* _Record set_:
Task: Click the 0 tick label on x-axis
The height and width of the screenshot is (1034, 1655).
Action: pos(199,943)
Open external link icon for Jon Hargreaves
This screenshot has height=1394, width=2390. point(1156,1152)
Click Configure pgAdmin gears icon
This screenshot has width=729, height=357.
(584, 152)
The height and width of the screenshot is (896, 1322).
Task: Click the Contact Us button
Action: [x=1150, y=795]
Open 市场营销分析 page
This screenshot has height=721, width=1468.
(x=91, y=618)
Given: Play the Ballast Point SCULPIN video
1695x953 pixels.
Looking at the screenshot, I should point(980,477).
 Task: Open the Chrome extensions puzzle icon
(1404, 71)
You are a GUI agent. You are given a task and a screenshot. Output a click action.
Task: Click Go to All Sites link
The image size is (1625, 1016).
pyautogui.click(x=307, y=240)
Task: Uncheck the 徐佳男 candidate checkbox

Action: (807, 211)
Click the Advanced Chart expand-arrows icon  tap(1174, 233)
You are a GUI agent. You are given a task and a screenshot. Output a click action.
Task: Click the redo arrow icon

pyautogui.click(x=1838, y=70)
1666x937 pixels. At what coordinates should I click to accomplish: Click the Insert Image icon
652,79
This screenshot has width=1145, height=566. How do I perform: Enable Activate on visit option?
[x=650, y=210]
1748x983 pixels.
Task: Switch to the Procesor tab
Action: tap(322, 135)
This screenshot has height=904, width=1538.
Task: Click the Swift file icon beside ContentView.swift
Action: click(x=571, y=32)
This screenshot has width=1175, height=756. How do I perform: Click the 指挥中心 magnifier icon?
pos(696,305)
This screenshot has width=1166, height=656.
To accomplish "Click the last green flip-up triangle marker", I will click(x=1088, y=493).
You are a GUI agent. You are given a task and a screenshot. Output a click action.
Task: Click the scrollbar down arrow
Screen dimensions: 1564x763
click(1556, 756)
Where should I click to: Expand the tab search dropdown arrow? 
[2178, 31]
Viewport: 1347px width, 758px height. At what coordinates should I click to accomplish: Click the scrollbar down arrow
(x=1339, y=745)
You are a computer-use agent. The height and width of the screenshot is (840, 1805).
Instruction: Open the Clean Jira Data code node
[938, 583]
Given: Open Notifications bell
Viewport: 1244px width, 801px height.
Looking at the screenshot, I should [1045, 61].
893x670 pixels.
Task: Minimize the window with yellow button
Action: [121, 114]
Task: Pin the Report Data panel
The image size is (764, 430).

* _Exercise directions_:
Take the listing above and repeat exactly the lines from the one containing "This screenshot has width=1145, height=566." through the one containing "You are a computer-use", both included.

* _Answer area_:
This screenshot has width=1145, height=566. How do I perform: Enable Activate on visit option?
[x=650, y=210]
1748x983 pixels.
Task: Switch to the Procesor tab
Action: tap(322, 135)
This screenshot has height=904, width=1538.
Task: Click the Swift file icon beside ContentView.swift
Action: click(x=571, y=32)
This screenshot has width=1175, height=756. How do I perform: Click the 指挥中心 magnifier icon?
pos(696,305)
This screenshot has width=1166, height=656.
To accomplish "Click the last green flip-up triangle marker", I will click(x=1088, y=493).
You are a GUI agent. You are given a task and a screenshot. Output a click action.
Task: Click the scrollbar down arrow
Screen dimensions: 1564x763
click(1556, 756)
Where should I click to: Expand the tab search dropdown arrow? 
[2178, 31]
Viewport: 1347px width, 758px height. At what coordinates should I click to accomplish: Click the scrollbar down arrow
(x=1339, y=745)
You are a computer-use agent. The height and width of the screenshot is (840, 1805).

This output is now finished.